**Document section**
+++
Home /All Articles /Articles /Strike a Balance between Technical and Business Needs

Enhanced expectations for information access
have fundamentally transformed the enterprise content management (ECM) landscape
due to the rapid adoption of mobile devices and services. Today's document
management assumes a private corporate network with a controlled repository. But
tomorrow, it will take hold of the worldwide Internet with access to documents
stored in various cloud and on-premises locations.


While it's possible to frame content management from an infrastructure and
technology perspective—many companies do just that—it's better to define a
strategy to reflect your business contexts and tradeoffs in this time of
disruptive business and technical change. In Forrester's "Content Management
Playbook," my colleagues and I maintain that firms must build an ECM strategy that
includes three elements: your organization's business capabilities, your unique
workforce needs and the technology landscape. With this approach, your strategy
will not be affected by the ever-changing marketing of content management
tools; instead, your strategy will reflect how your firm wants to support
content to maximize profitability.


Take
a business context view instead of a technical view


Why do business and technology leaders invest in content management
initiatives? Primary drivers include the need to simplify infrastructure, comply
with regulatory requirements and improve process efficiency. Forrester has
found that the missing piece and root cause of most ECM woes is not tangible
needs but, instead, is a lack of understanding of business context—how people
and business processes consume, modify, process and output content.


When IT organizations force technology upon
employees without much knowledge of how the technology can benefit them,
employees often refuse to use it. To address this real issue, business leaders
must:




  1. Understand
    the business context.
    This step starts with documenting how and why employees create, consume and use
    content. This use can focus on the tangible, such as the cost savings from
    improving new account openings in retail financial services. However, numerous
    intangibles can also define business context, such as the benefits associated
    with helping people more quickly find documents as part of an activity or
    improving how people collaborate on a document.
+++
**Material**
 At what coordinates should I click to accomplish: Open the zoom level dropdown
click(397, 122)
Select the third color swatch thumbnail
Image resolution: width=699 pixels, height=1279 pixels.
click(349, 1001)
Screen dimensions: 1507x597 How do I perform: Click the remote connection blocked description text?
+++
**Tasks to perform**
A - Copy the records that come after the content management article line for line, leaving nothing out.
B - Extend the article on content management strategy, starting right after its final sentence.
The records are unrelated to the article on content management strategy.

**Responses to the exercise**
A -
 At what coordinates should I click to accomplish: Open the zoom level dropdown
click(397, 122)
Select the third color swatch thumbnail
Image resolution: width=699 pixels, height=1279 pixels.
click(349, 1001)
Screen dimensions: 1507x597 How do I perform: Click the remote connection blocked description text?

B -
  2. Find
    the right people to ask.
    People in operational roles understand what makes a particular line of business
    tick. With this knowledge also comes a good understanding of how better use of
    content can help the organization achieve its objectives.


  3. Ask
    the right questions.
    Here is the challenge: How can you determine the business context for all of
    the unstructured information within your company and not drown in a
    requirements cycle?













    To address this problem, Forrester has developed a list of
    questions to help companies determine and develop the right approach.


Use business context to segment content use cases

While the content needs of different roles, lines of business and functions may
vary, they are not unique. By analyzing similarities across roles in terms of
business capabilities, ECM teams can develop a model that places different
roles into segments that share common characteristics.
Segments will differ based on industry and
organizational maturity, but typical segments that Forrester has identified
include:



  • Transactional: Manages content for core business processes.

  • Corporate services: Captures lighter ECM tools and requirements.

  • Outreach: Organizes persuasive content applications.

  • Advisory: Collaborates and leverages internal and external research. 


Map technology based on business capabilities

When asked to look three years into the future and consider how great a change
they expect in various parts of their business, 31% of enterprise architects
expect either a "complete replacement" or "major or pervasive change" to their
content platforms. As if ECM alone wasn't complicated enough, several new
solutions are being incorporated into ECM strategies, such as dynamic case
management, file sharing and collaboration solutions and enterprise social
platforms. In order to remain competitive in the business landscape of the
future, business leaders must look forward and plan for not only ECM best
practices—but next practices—through a deep understanding of business context,
use cases and the next wave of technological innovation.




CRAIG LE CLAIR is a vice president and principal analyst at Forrester
Research, serving enterprise architecture professionals. For more,
visit www.forrester.com/Craig-Le-Clair.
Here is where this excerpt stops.